В ДИКИХ ЛЕСАХ ПИЦУНДЫ

И тогда разбойникам пришлось спрятаться в диких лесах Пицунды…

(Из записок Дюма-отца) Под новогодний перезвон Мне снится бледно-синий сон Про дикие леса Пицунды. Здесь побывал Дюма-отец, Настиг злодеев, наконец, Но мы с тобой не так преступны. Пойдем, дружок, поговорим, И нам безумный караим Продаст вина на шесть копеек. Ну, что там Лондон и Милан, Где ты транжирила карман Среди всесветных неумеек? Послушай, лучшая вдова, Все справедливые слова Про полновесную Венеру. Тебя и силой не свалить, Но хочется тебя любить И перенять твою манеру. Бушует черноморский вал, Лютует мировой аврал От Жмеринки до старых Бруксов, Но ты крепка, стальная плоть, Прикрой меня сегодня хоть, Покуда масло тлеет в буксах. Прожектор на твоем лице, И все находится в конце… Укроемся в лесах Пицунды! Затеем плутовской роман, Запрячем в чаще шарабан И будем, в общем, неподсудны. Как пахнут амбра и «Шанель», Когда выходишь на панель, Авантюристка и беглянка, Целую локоть твой крутой, Дышу твоею красотой И смазкою родного танка. О, не сердись! Я прикипел, Но знаю наш водораздел И то, что я тебе не нужен. И, впрочем, слышишь этот звон?

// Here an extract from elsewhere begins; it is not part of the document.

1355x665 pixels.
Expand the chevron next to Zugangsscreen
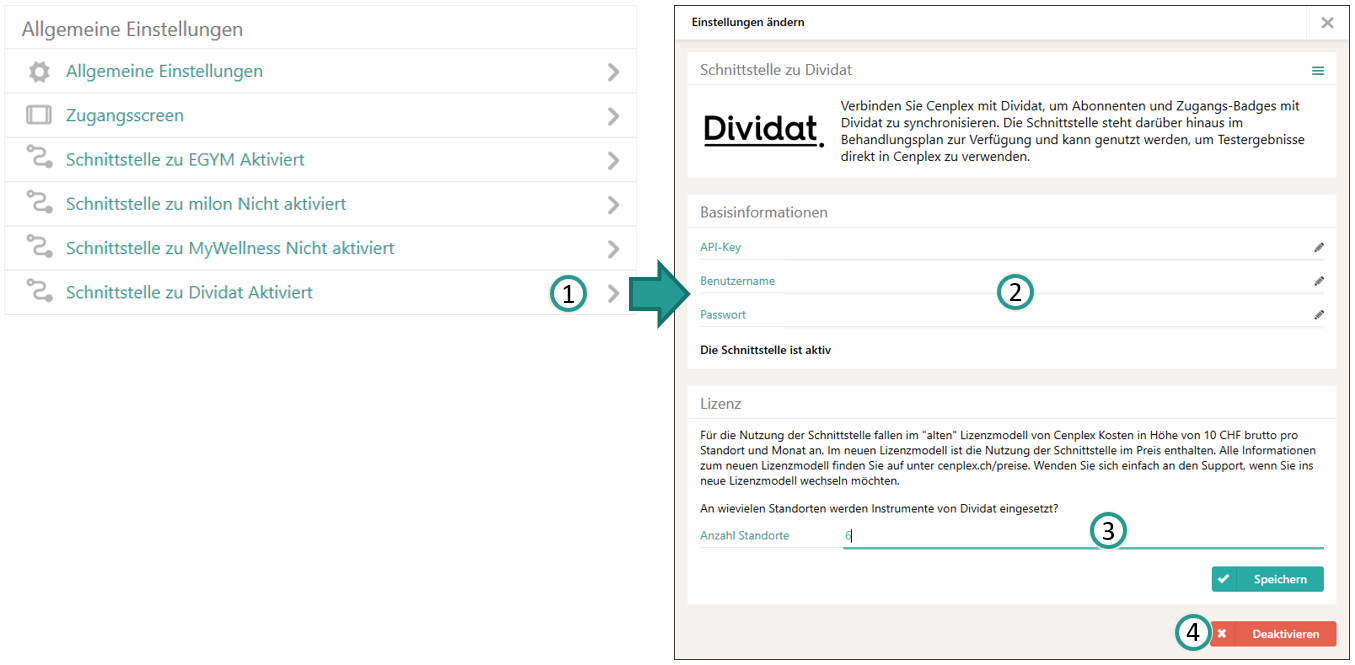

Звонят в Литфонде, кончен сон, Пойдем-ка на убогий ужин.

«В провинциальном городе чужом…»

В провинциальном городе чужом, Когда сидишь и куришь над рекою, Прислушайся и погляди кругом — Твоя печаль окупится с лихвою. Доносятся гудки и голоса, Собачий лай, напевы танцплощадки. Не умирай. Доступны небеса Без этого. И голова в порядке.

«Посреди медуницы и мака…»

Посреди медуницы и мака и в краю голубого вьюнка наконец-то дождался я знака, принесенного издалека. Пролетел, накренясь, надо мною норд-норд-вест, планерист и посол, рассказал мне, что стало с тобою, и потом на посадку пошел. Кто-то вышел из темной кабины и сорвал шлемофон на ходу, — значит, нынче твои именины, и опять мы, как прежде, в ладу. Я спустился в забытый розарий с холодевших альпийских полей и цветок, заскорузлый, лежалый, вдел в петлицу кожанки своей. Ты им будешь — но через четыре или три воплощенья на свет; но пока, при тебе, в этом мире ни пощады, ни выбора нет. И небес обгорелая синька, безнадежный космический зной — черный взор твоего фотоснимка, проступающий в бездне ночной! Не гляди! Мне и так одиноко, мне бесслезные веки свело, разреши мне вернуться с востока под твое ледяное крыло.